Month: October 2025

  • On Running (but not like that)

    I’ve always loved running. Not the actual 5K-with-perfect-hair kind of running (although, yes, that too), but the escapist kind. Mentally. Emotionally. Spiritually. The Olympic-level sport of “nope-ing” out of whatever I don’t want to deal with. Ever since I was a kid, I could always find an exit sign. And honestly? It was more fun that way.

    Now my Instagram, right on cue, because algorithm telepathy is real, is feeding me endless posts about “the only way out is through.”

    Cool. Cute. Inspirational. Also: rude.

    You can tell that to the part of me that’s currently hyperventilating at the mere idea of not running. The part that knows there’s nowhere to go but still wants to book a one-way ticket to Hawaii under a fake name.

    I’ve tried every escape I was allowed to try. Life itself blocked the rest. I’ve literally done the emotional equivalent of pushing every emergency exit door and pulling every fire alarm. Still here. Still me. Still not escaped.

    But facing what I need to face? That feels like losing control. Like shedding all the parts of me I’ve been clinging to like old band t-shirts that don’t fit anymore but still “spark joy.” I’m not ready. And yet I know life will keep throwing bricks of truth at my head until I stop ducking.

    So, yeah, apparently I do have a choice: delay it or face it. Am I thrilled to discover that disappearing for three years to travel the world like some kind of Eat-Pray-Ghost is not an actual option? Absolutely not.

    So cheers to whoever came up with “the only way out is through.” I know it wasn’t just one person. It’s clearly the universal tagline of everyone who’s ever had a shred of self-awareness and realized they can’t out-jog their own life.

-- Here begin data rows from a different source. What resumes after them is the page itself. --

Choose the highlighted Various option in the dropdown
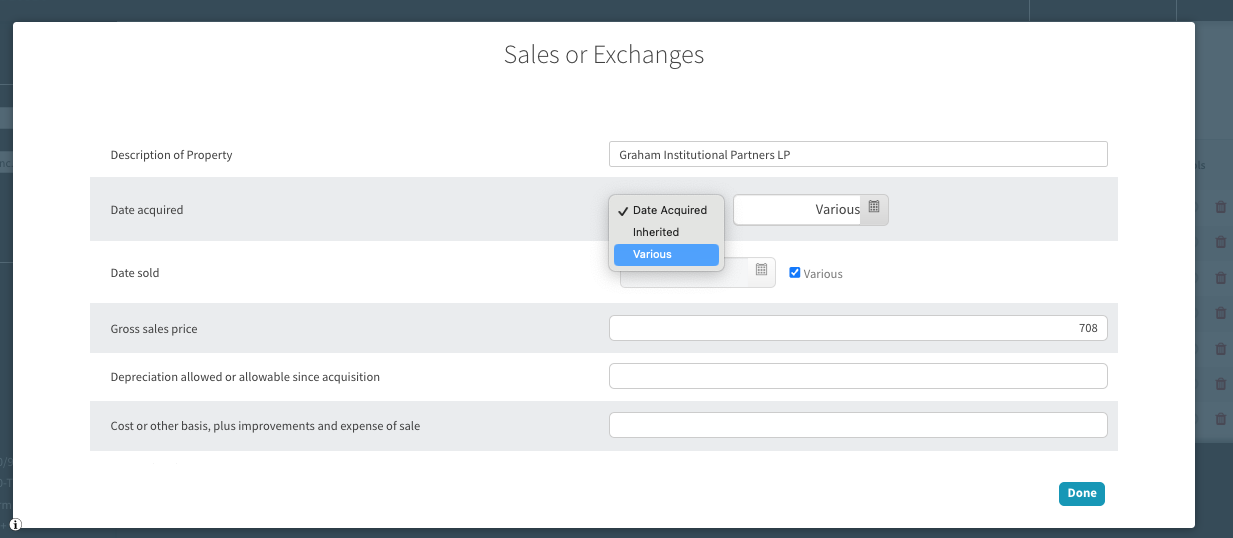Screen dimensions: 1233x538 [x=666, y=255]
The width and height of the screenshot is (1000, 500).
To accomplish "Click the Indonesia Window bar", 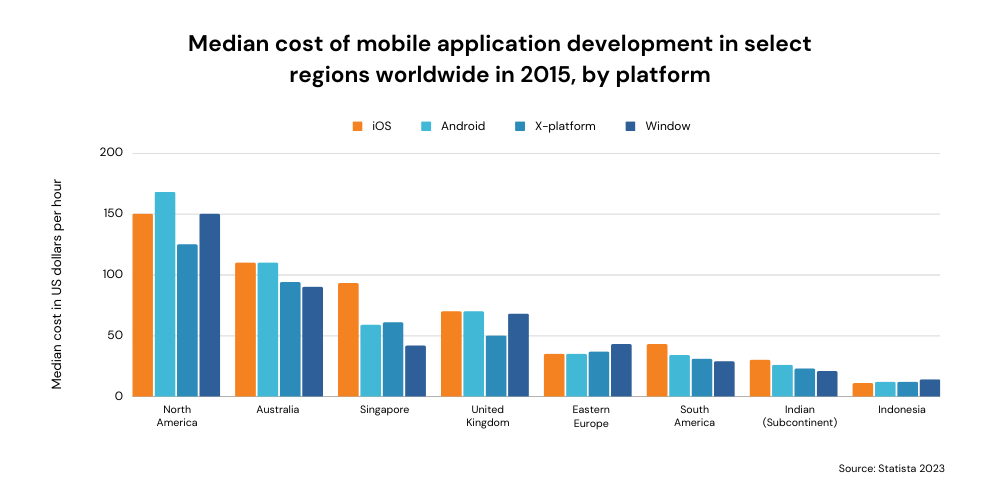I will click(929, 388).
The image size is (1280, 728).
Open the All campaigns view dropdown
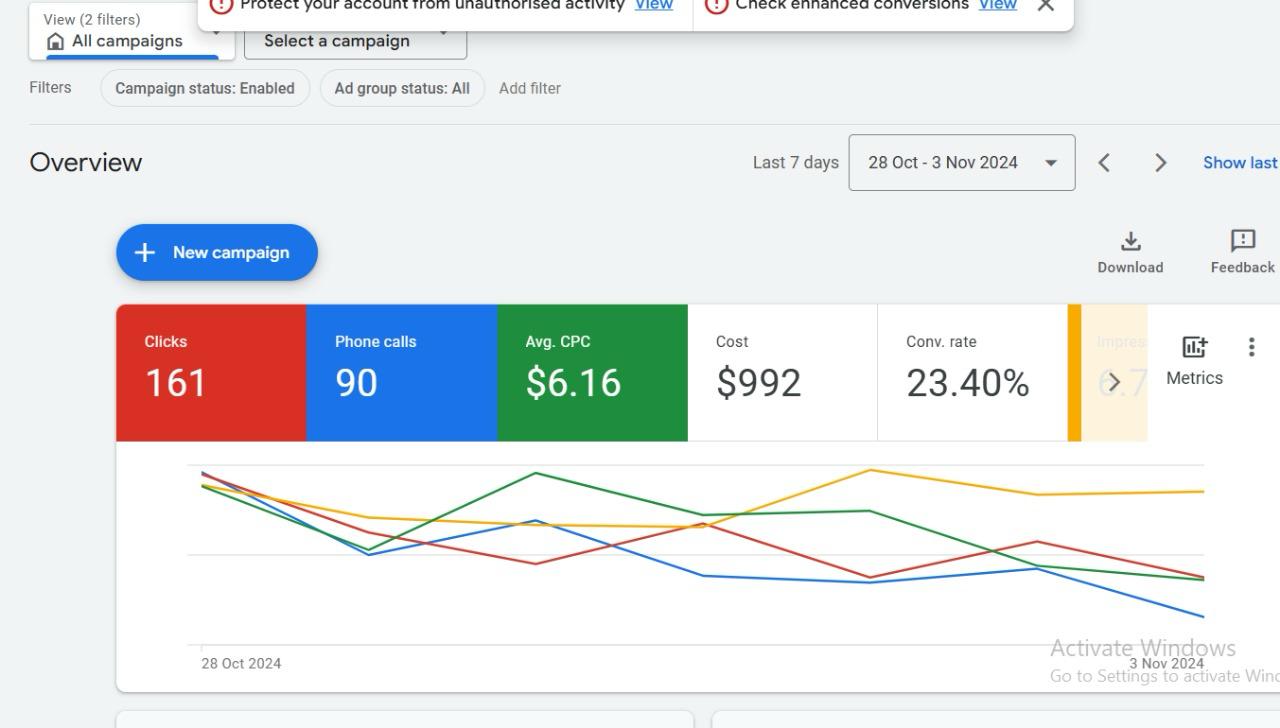click(x=130, y=38)
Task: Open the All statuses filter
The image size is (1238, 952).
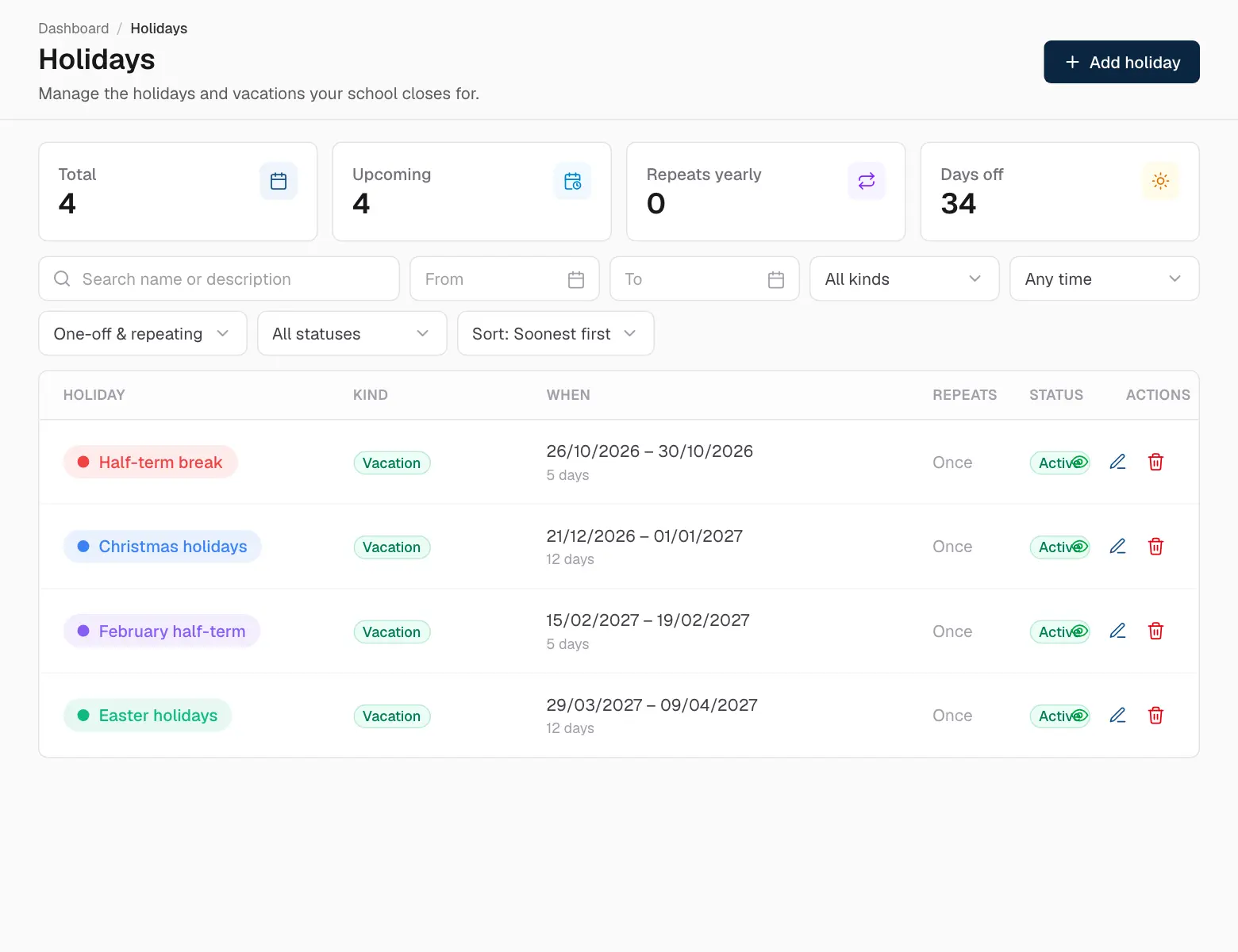Action: tap(352, 333)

  • Grief: The Skateboard, the Shopping Cart, and the Almost-Said “I Love Yous”

    Grief is weird. One minute you’re ugly-crying over your dog who just crossed the rainbow bridge, the next you’re staring at a €20 voucher wondering if it’s a sign from the universe to impulse-buy another skateboard. (Spoiler: it was only enough for a massage gun. Bank account saved. For now.)

    We lost our sweet doggo – the happiest little soul – and even though I knew it was coming, apparently nobody is ever ready. I still think he’s going to come bounding around the corner. But grief doesn’t just arrive with tears. It also arrives with random bursts of “YOLO.” Like ignoring your doctor’s orders and hopping on your board with a busted hip because apparently the Kübler-Ross stages of grief now include skateboarding.

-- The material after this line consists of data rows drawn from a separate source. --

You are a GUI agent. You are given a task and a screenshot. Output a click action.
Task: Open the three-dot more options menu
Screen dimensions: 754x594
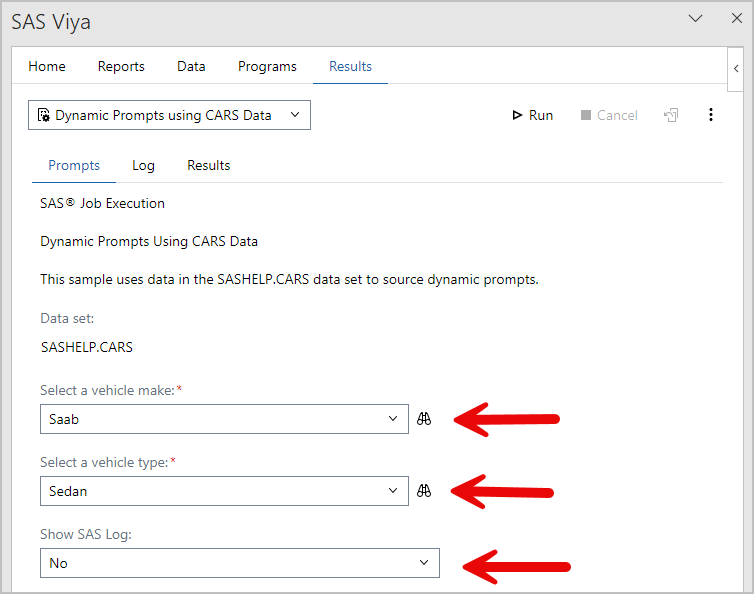click(x=711, y=115)
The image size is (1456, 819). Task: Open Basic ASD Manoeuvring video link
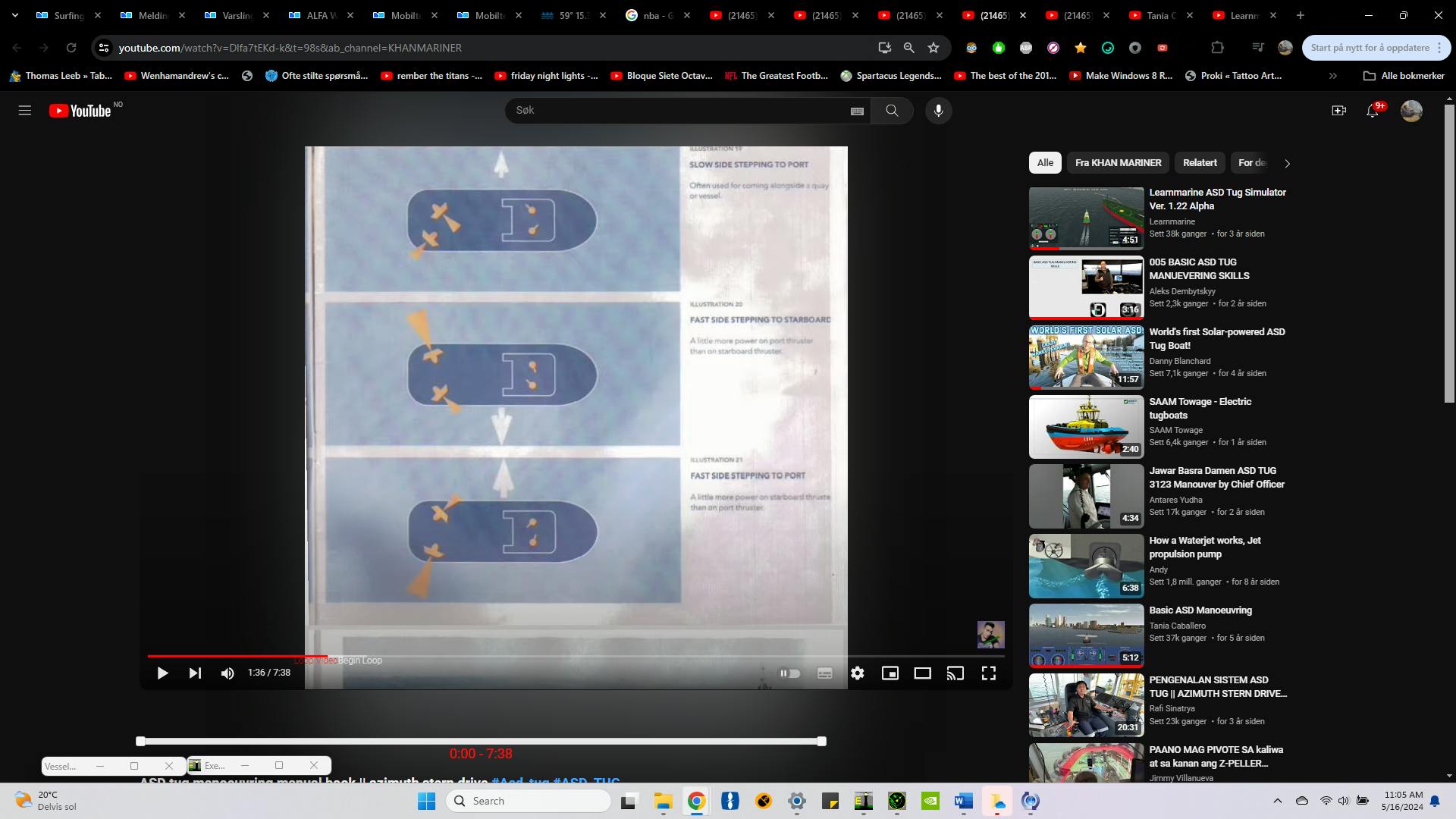tap(1200, 610)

    And then there’s the other kind of impulsivity. The kind where you suddenly want to call your parents and say “I love you” like some soft-focus movie montage. But the words stick in your throat as if you’re trying to confess a crime instead of basic human affection. We literally talk every day. They know I love them. Why is it so hard to say it out loud?

    It got me thinking: why do I only use “sweetie,” “dear,” and “honey” when I’m being condescending? Why do I find people who are emotionally constipated with words of affirmation so irresistible? (Probably because we’re both sitting there thinking “feelings are cringe” while simultaneously bursting with them.)

    I thought I’d grown out of that. But then I remembered: it took me nine months with one person to choke out “I love you as a person.” Not “I’m in love with you.” Not “I love-love you.” Just “I love you as a person.” It wasn’t even romantic. It was pure, universal, unconditional love. It was also about as emotionally risky as streaking through a board meeting.

    So here I am. One special dog’s unexpected passing away triggered a full-scale existential audit: an almost-skateboard purchase, an almost-confession to my family, and a Spotify wormhole that made me feel like I was watching the last five years of my life as a movie.

    And maybe that’s the weirdest part about grief: it’s not just sadness. It’s a mirror. It shows you the shopping carts you fill to patch the hole in your heart, the words you almost say, and the love are learning how to give without drowning the other person in it but somehow still feel.